Providers participating in fraud could be held personally liable under the False Claims Act, anti-kickback statutes or other federal criminal laws, the alert says. Warning signs could include limited provider interactions with patients, compensation from telehealth companies based on prescription volume and companies that only accept payment from federal health programs.

The federal government has been investigating telemedicine fraud since 2019 and schemes have become more common as COVID-19 boosted telehealth utilization, an OIG spokesperson wrote in an email.

Federal and state policymakers are weighing post-pandemic telehealth policy. Twenty-one states now require health insurers to pay the same for telehealth visits as for in-person appointments, according to Manatt Health.
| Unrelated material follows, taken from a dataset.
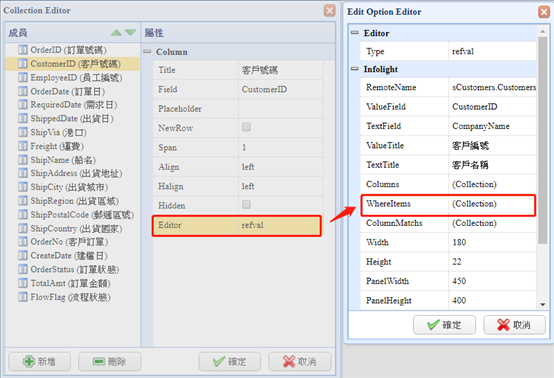Click the FlowFlag member icon
The height and width of the screenshot is (378, 554).
(23, 297)
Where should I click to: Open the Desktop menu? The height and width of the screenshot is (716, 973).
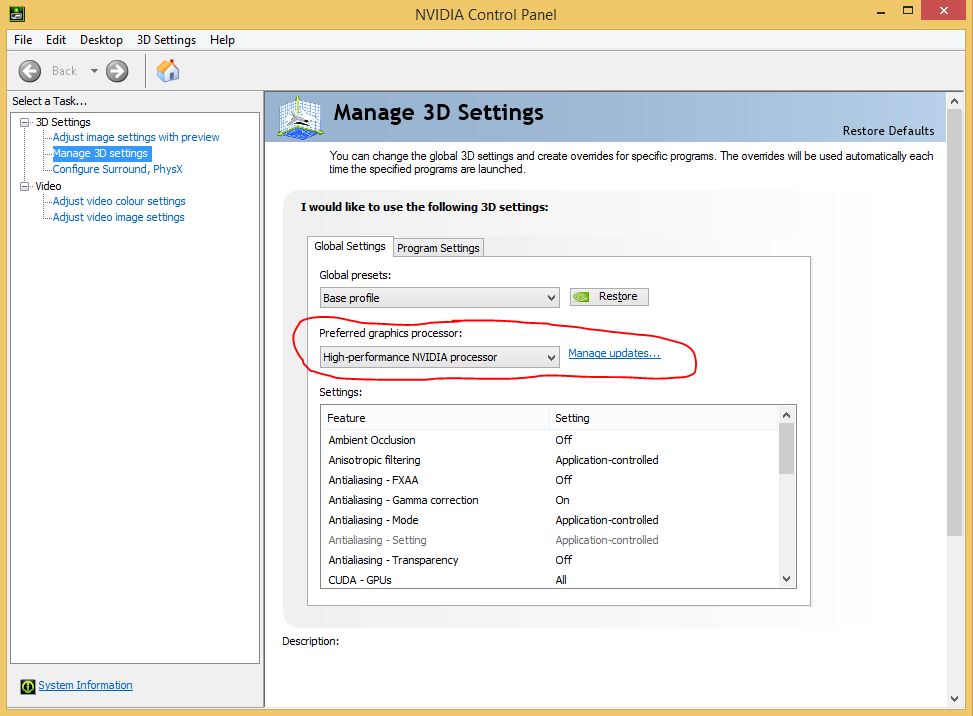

Medicare telehealth flexibilities will continue for 151 days after the whenever federal authorities allow the public health emergency declaration to expire. The designation is currently slated to end in October but could be extended. CMS has taken a cautious route on telehealth expansion so far, allowing greater access to telehealth for behavioral health after the pandemic as long as patients are seen in person every six months.

The alert is not meant to discourage telehealth use or arrangements, OIG said.

“OIG is aware that many practitioners have appropriately used telehealth services during the current public health emergency to provide medically necessary care to their patients,” the alert says. “However, OIG encourages practitioners to use heightened scrutiny, exercise caution and consider the above list of suspect criteria prior to entering into arrangements with telemedicine companies.”

Telehealth advocacy groups have pushed back on the notion that telehealth leads to more fraud than other types of care. In response to previous HHS OIG and Justice Department investigations into telehealth fraud, telehealth wasn’t the source of fraud itself, the trade group Alliance for Connected Care wrote in a 2021 letter to the inspector general.